Top of EXERCISE DATA

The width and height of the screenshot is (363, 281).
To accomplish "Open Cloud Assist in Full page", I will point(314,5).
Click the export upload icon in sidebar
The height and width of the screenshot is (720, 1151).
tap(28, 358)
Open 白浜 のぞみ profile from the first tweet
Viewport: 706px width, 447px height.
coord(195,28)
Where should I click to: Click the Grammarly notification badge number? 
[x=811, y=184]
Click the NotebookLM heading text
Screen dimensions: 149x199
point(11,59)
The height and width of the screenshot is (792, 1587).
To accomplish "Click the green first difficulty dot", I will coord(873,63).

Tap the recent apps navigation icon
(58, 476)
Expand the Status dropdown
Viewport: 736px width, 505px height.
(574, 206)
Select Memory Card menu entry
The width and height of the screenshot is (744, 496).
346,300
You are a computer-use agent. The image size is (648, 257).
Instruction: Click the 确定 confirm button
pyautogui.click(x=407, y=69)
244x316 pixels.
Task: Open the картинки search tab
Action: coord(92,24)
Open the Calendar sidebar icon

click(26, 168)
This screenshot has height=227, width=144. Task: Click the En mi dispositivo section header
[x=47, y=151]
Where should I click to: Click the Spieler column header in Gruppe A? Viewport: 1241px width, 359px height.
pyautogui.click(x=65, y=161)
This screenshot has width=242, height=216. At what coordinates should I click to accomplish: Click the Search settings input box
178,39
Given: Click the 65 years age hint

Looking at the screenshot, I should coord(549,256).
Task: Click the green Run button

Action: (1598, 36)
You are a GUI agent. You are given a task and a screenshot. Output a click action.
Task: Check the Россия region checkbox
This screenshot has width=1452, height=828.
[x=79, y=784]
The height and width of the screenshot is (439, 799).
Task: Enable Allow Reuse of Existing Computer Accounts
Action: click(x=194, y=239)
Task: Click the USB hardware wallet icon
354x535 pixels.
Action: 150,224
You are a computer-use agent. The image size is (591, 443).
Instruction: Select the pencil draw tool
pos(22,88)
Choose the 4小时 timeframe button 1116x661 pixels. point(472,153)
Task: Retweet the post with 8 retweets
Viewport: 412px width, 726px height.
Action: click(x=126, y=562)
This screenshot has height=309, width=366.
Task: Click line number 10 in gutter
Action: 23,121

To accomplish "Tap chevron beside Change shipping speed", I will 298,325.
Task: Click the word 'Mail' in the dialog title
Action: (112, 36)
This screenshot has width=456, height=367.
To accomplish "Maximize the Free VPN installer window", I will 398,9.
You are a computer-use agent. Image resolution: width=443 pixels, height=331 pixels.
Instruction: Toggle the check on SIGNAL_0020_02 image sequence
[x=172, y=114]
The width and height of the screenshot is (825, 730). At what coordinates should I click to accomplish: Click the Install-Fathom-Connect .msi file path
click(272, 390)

Bottom of EXERCISE DATA

May I have exactly the lines from the one containing "Instruction: Toggle the" through the last line of the data, both included?

Instruction: Toggle the check on SIGNAL_0020_02 image sequence
[x=172, y=114]
The width and height of the screenshot is (825, 730). At what coordinates should I click to accomplish: Click the Install-Fathom-Connect .msi file path
click(272, 390)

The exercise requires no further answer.